* WORK TO BE COMPLETED *
Would you set down every line of the data below exactly as it reads?

(Saved entries)
☆ ☆ ☆ ☆ ☆
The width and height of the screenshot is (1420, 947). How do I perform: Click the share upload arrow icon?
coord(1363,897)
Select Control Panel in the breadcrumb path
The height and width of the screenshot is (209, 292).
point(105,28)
☆ ☆ ☆ ☆ ☆
* PROBLEM SOLUTION *
The width and height of the screenshot is (1420, 947). How do I perform: Click the share upload arrow icon?
coord(1363,897)
Select Control Panel in the breadcrumb path
The height and width of the screenshot is (209, 292).
point(105,28)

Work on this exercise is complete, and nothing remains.